# Final Submission - Gender Swap
## Adam Fábry, Dominik Feješ

### Motivation
The motivation behind this project is that a lot of things surounding photos can be achieved with neural networks. One particular thing that can be easily achieved is a gender swap. The idea behind this project is that it might be fun to experiment with a neural network trying to change the appearence of people's faces, as well as seeing how would people look if they were the opposite gender.

### Related work
One very similar task was discussed in a paper: Unpaired Image-to-Image Translation using Cycle-Consistent Adversarial Networks by Jun-Yan Zhu, Taesung Park, Phillip Isola, Alexei A. Efros at Berkeley AI Research (BAIR) laboratory, UC Berkeley. The authors present way to translate source image into desired output without paired examples, which is very similar to the problem we are trying to solve, as in their paper they had source images that had to be translated to a similar image with different details (which in our case will be the gender swap).

### Datasets
The internet is filled with a lot of images and datasets consisting of male and female faces. Most datasets that distinguish the difference between male and female faces are the datasets that are used for gender classification. We are considering using the following datasets:

CelebA: http://mmlab.ie.cuhk.edu.hk/projects/CelebA.html
Men/Women Classification Dataset: https://www.kaggle.com/playlist/men-women-classification
IMDB-WIKI: https://data.vision.ee.ethz.ch/cvl/rrothe/imdb-wiki/

### High-level solution proposal
We are not really sure how we are going to solve this project, but we have a general idea. The first one is using GANs (Generative neural networks).

# Architecture
We have used CycleGAN for GenderSwap. The architecture is comprised of four models, two discriminator models, and two generator models.

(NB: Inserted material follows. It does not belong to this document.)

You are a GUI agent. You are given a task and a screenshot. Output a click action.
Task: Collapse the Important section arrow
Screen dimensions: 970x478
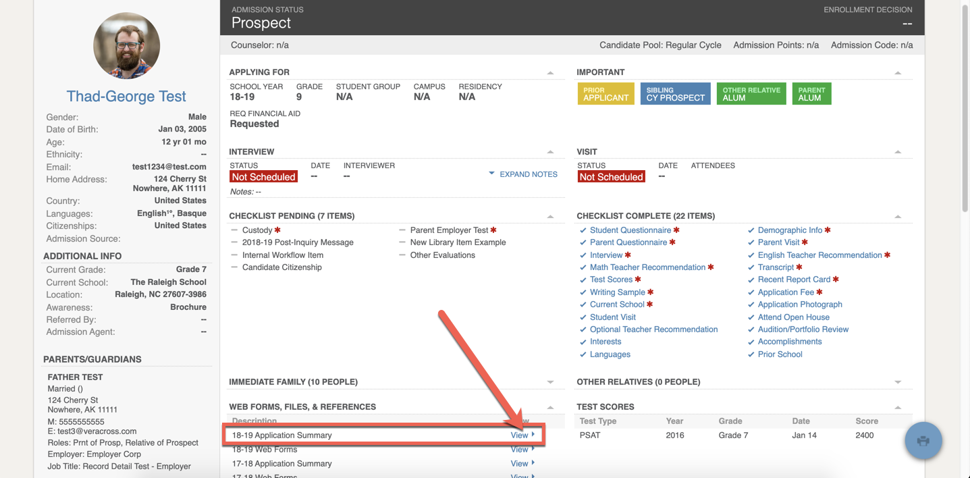click(x=897, y=73)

![Diagram](../img/GanDiagram.png)

![Diagram](../img/GanDiagram2.png)

## Implementation

The <b>discriminator</b> is a deep convolutional neural network that performs image classification. It predicts the likelihood of wheter the input image is real or fake image. We use 2 discriminator models, one for domainA - male photos, and one for domainB - female photos.

In [None]:
from keras.initializers import RandomNormal
from keras.models import Input
from keras.models import Model
from keras.layers import Conv2D
from keras.layers import LeakyReLU
from keras.layers import Activation
from keras.layers import Concatenate
from keras.layers import Conv2DTranspose
from keras.optimizers import Adam
from keras_contrib.layers.normalization.instancenormalization import InstanceNormalization

def discriminator(image_shape):
    init = RandomNormal(stddev=0.02)
    in_image = Input(shape=image_shape)
    
    layer = Conv2D(64, (4,4), strides=(2,2),padding='same',kernel_initializer=init)(in_image)
    layer = LeakyReLU(alpha=0.2)(layer)

    layer = Conv2D(128, (4,4), strides=(2,2),padding='same',kernel_initializer=init)(layer)
    layer = InstanceNormalization(axis=-1)(layer)
    layer = LeakyReLU(alpha=0.2)(layer)

    layer = Conv2D(256, (4,4), strides=(2,2),padding='same',kernel_initializer=init)(layer)
    layer = InstanceNormalization(axis=-1)(layer)
    layer = LeakyReLU(alpha=0.2)(layer)

    layer = Conv2D(512, (4,4), strides=(2,2),padding='same',kernel_initializer=init)(layer)
    layer = InstanceNormalization(axis=-1)(layer)
    layer = LeakyReLU(alpha=0.2)(layer)

    layer = Conv2D(512, (4,4), padding='same',kernel_initializer=init)(layer)
    layer = InstanceNormalization(axis=-1)(layer)
    layer = LeakyReLU(alpha=0.2)(layer)

    patch_out = Conv2D(1,(4,4), padding='same', kernel_initializer=init)(layer)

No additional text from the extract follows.